Of power & perks or people, policy & principle?
What is it about joining the PLP Cabinet that causes MPs to become ineffective and uncreative?
Maybe Works & Engineering should check the water, or the air quality. Perhaps the Governor is casting a debilitating spell over Ministers when he swears them in. Or maybe Dr. Brown has taken those 'PLP Surgeries' a little too far and is performing lobotomies on his colleagues.
There can be little doubt that entering the PLP Cabinet coincides with a sudden halt in critical thinking and productivity, look no further than Cuban convert Dale Butler if you're not convinced. The water, the Guv's spell, or something, evidently triggers a unique disease ? a Cabinet-induced dementia that interrupts MPs brainwaves and causes them to cease intelligent thought and become mindless parrots of the Premier's talking points: "Social Agenda, good. UBP, bad."
But don't despair. Whatever the cause, there's hope. Once you walk out the door of the Cabinet Office, and don't look back, the condition miraculously reverses itself, critical thought ? and dignity ? returns. Just ask Renee Webb.
The Government's spin-doctors have attempted to mask this dementia as collective responsibility, the system under which Westminster style Cabinets operate. Collective responsibility proposes that the creation of policy through consensus achieves a more optimal and workable result; dumb ideas are discarded while the good ones are adopted and supported unanimously, regardless of any individual Minister's original position. Bermuda's Cabinet seems prefers the inverse.
Renee Webb's PR offensive this past week confirmed the sneaking suspicion that collective responsibility has been replaced by a combination of collective irresponsibility, stupidity and dishonesty. Ms. Webb's critique of the Social Agenda, which complimented the Opposition's, came complete with a list of initiatives that presumably failed to find favour among her fellow Ministers.
The former Minister confirmed the obvious: that little in the Social Agenda was new. In fact, it was just plain old G-O-V-E-R-M-E-N-T, notable for its lack of creative policy initiatives and abundance of public relations hype. One thing that Cabinet quickly and collectively agreed on is that it's much easier to create an advertising campaign than effective public policy, so why bother with the latter.
So, undeterred by Ms Webb and that pesky Opposition, the Government's MPs persisted with their talking points: "Social Agenda, good. UBP, bad." But the question remains: why is Cabinet so dysfunctional that it produces no quality policy initiatives and ensures that the few that do emerge end up as disasters?
The answer is quite simple. It's easier than checking the water, patting down the Governor for a magic wand or even looking for that secret surgical ward under the Cabinet Office.
This generation of PLP MPs are interested in power and perks.

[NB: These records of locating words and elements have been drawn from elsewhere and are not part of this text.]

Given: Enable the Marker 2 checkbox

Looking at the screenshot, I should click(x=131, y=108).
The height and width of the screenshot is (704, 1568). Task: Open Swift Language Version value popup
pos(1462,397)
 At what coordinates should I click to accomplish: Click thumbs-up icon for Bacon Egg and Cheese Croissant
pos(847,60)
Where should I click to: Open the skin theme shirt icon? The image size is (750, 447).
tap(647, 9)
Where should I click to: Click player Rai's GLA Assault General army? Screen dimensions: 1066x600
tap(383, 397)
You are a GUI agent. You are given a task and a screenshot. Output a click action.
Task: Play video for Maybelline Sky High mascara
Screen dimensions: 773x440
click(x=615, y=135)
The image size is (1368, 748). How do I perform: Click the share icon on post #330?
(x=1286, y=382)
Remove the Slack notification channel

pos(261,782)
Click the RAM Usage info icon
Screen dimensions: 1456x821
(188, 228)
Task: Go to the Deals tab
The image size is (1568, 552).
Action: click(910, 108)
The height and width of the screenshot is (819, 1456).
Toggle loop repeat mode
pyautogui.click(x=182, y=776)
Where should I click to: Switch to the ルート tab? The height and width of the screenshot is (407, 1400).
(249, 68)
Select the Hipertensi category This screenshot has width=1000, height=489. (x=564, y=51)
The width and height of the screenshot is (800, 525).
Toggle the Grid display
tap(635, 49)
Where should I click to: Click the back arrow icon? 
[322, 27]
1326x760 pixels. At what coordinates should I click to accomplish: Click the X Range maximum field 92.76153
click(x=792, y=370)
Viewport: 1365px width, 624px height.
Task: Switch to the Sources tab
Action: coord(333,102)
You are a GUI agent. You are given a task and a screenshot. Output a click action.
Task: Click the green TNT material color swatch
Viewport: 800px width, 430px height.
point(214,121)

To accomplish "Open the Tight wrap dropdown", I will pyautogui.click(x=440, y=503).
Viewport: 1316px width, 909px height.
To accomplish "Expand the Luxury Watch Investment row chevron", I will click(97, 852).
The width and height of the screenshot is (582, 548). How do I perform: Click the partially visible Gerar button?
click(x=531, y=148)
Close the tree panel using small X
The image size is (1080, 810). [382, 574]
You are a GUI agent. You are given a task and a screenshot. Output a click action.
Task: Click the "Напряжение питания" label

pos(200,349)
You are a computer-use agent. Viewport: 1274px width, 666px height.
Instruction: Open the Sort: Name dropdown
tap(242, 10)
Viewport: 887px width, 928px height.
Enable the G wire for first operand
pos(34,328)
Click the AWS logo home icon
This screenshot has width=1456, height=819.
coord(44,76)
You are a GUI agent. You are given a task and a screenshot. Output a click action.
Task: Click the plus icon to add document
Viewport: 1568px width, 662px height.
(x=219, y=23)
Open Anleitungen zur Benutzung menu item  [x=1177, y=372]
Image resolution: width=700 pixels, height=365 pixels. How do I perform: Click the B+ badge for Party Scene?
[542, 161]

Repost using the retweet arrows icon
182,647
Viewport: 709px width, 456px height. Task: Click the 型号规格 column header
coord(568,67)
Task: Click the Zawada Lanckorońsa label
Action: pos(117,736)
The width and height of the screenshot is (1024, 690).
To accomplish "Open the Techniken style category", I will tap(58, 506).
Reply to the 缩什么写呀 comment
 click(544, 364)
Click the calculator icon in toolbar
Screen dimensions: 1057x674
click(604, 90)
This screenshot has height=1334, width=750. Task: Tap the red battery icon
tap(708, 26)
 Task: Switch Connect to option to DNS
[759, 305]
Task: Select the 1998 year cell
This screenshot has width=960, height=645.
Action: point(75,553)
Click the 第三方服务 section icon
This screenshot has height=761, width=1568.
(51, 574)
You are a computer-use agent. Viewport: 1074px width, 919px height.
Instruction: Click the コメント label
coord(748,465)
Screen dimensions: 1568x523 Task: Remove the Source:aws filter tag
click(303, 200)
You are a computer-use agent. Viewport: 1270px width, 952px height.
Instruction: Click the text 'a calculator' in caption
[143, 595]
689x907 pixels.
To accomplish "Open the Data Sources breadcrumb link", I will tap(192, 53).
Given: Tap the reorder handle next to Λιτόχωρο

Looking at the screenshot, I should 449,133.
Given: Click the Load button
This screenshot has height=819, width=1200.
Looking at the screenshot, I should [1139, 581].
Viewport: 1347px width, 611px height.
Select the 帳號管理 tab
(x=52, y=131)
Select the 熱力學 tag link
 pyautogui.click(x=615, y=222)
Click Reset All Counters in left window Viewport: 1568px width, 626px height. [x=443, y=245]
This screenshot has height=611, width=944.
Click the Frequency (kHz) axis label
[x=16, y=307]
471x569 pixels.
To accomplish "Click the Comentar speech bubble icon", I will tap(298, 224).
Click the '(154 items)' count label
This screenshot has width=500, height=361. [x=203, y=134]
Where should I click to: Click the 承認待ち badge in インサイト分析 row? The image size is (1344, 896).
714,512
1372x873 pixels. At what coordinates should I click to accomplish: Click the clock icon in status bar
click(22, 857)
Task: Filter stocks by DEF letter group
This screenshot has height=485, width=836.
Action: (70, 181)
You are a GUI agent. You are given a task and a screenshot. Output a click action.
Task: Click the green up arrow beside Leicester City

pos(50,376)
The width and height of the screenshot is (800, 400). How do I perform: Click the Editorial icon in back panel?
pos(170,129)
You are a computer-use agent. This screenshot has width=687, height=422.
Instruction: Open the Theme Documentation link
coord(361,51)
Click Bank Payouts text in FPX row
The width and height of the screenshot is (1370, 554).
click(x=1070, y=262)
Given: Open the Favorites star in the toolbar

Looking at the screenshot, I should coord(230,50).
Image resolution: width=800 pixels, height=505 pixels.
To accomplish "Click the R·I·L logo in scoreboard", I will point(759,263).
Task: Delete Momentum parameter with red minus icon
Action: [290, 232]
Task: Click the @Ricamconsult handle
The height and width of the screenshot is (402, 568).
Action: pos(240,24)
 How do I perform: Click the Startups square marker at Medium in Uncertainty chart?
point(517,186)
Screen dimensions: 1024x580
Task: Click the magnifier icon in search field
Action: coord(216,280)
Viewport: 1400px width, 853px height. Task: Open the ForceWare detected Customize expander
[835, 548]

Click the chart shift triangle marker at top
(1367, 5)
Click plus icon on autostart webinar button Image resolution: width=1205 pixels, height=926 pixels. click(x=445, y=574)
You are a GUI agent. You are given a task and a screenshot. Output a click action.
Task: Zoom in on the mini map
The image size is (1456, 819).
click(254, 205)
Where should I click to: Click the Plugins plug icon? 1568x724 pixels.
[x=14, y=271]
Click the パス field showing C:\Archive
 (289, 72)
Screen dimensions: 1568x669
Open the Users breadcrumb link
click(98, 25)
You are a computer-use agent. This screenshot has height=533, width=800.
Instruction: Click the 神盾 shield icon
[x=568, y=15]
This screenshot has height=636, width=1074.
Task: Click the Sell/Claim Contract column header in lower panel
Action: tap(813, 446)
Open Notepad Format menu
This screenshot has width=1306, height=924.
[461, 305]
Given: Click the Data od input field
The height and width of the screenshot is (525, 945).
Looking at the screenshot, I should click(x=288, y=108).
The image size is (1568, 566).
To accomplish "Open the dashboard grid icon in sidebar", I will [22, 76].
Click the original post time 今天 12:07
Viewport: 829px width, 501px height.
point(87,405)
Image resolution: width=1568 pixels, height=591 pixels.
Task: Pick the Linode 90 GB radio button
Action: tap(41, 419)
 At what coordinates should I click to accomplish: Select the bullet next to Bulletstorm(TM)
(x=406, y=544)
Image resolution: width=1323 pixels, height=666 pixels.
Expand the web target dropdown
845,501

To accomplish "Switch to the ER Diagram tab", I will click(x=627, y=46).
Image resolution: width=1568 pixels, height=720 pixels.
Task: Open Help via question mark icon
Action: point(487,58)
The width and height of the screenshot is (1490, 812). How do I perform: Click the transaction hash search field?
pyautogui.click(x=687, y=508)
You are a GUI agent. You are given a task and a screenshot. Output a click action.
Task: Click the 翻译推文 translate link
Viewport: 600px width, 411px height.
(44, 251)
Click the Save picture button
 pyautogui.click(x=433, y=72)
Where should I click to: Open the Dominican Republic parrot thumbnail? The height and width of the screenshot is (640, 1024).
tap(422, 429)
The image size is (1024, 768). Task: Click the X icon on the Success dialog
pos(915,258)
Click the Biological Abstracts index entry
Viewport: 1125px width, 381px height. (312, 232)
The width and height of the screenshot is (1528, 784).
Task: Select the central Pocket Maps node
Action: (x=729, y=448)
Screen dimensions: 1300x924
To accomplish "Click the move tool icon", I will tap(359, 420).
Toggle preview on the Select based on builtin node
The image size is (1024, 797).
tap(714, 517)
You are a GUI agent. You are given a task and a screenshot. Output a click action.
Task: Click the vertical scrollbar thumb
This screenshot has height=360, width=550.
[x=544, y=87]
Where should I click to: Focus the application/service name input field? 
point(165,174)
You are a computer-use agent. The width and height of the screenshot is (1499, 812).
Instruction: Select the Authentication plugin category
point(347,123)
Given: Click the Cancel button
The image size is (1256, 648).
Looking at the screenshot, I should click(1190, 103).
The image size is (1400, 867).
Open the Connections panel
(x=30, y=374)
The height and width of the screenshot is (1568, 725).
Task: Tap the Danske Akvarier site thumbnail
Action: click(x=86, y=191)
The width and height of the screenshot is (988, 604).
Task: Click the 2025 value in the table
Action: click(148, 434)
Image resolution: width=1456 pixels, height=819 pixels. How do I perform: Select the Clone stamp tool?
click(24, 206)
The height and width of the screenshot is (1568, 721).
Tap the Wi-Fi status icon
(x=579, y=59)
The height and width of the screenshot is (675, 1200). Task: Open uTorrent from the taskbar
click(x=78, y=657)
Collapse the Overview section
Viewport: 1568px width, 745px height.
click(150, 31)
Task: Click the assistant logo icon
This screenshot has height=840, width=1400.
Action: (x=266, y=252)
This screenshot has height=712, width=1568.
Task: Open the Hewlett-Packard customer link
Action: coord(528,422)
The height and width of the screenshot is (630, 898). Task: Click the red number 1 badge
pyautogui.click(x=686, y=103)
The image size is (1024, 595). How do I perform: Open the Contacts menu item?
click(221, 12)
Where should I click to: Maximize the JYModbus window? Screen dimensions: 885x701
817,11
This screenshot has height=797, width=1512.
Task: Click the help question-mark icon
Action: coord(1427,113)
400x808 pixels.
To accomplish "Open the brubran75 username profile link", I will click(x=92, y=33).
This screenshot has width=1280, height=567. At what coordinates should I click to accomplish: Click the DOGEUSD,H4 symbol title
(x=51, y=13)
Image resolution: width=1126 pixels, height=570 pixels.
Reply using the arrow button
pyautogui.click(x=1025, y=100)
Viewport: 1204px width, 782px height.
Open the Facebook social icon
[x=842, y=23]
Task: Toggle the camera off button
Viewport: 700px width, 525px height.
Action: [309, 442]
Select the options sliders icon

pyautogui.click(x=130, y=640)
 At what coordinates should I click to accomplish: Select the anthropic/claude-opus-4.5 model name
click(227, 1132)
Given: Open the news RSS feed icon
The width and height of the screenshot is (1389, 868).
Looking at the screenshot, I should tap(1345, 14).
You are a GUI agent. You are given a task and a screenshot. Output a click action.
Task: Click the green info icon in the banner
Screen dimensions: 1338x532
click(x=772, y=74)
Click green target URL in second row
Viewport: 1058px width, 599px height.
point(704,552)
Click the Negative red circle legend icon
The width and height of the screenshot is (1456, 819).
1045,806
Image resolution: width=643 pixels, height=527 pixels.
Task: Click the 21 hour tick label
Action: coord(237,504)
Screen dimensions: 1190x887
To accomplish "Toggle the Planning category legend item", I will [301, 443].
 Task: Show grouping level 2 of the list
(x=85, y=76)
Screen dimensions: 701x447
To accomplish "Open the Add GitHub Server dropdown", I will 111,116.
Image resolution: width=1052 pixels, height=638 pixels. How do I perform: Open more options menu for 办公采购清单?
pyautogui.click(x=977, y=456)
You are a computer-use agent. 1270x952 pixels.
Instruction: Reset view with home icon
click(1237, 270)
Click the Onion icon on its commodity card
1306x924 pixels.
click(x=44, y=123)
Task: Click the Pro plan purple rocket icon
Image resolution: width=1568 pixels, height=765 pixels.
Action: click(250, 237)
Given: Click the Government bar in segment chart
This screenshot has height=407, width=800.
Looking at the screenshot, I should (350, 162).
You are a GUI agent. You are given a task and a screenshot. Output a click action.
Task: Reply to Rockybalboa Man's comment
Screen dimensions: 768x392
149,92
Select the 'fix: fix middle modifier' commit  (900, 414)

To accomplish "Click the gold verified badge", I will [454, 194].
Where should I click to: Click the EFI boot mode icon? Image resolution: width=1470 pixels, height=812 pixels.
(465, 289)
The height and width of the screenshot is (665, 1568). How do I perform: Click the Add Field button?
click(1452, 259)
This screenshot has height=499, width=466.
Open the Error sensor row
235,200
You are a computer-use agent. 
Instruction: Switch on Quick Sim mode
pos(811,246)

Not people, not policy and definitely not principle.
So while seniors struggle to survive on measly pensions, housing is neglected, crime escalates, and Berkeley looks more and more like a companion tourist attraction to the Unfinished Church, the Government continues to find time and plenty of money to implement their real agenda: improving the quality of their own lives.
Collective irresponsibility is practiced with Ministers and MPs tending to their own housing needs - or real estate portfolios - first, before thinking about ways to assist in housing the people who elected them; collective stupidity is evident when a Minister tells a group of angry seniors who've marched on Parliament to attend House proceedings on a Thursday ? when Parliament is not in session; and collective dishonesty was seen at the BHC, the Berkeley project and in attempts to implement Independence by stealth and discuss it only with foreigners on foreign soil.
Perhaps the most enduring image of all that is wrong with this Government was on display at the partially washed out 2005 Bermuda Music Festival. This year's event included a new feature, a VIP section, and not just your regular garden variety VIP tent.
This was an exclusive 'PLP Lounge', an elevated platform for partying Progressive Labour Partying, where MPs relaxed comfortably on ivory leather couches, sipped bottomless champagne and looked down on the rest of us.
It's tragic, not funny, that the only initiatives which see successful implementation are of the self-serving kind, while housing, seniors, economic empowerment and education go by the wayside.
But that's all part of the dementia that had taken hold in the Cabinet Office.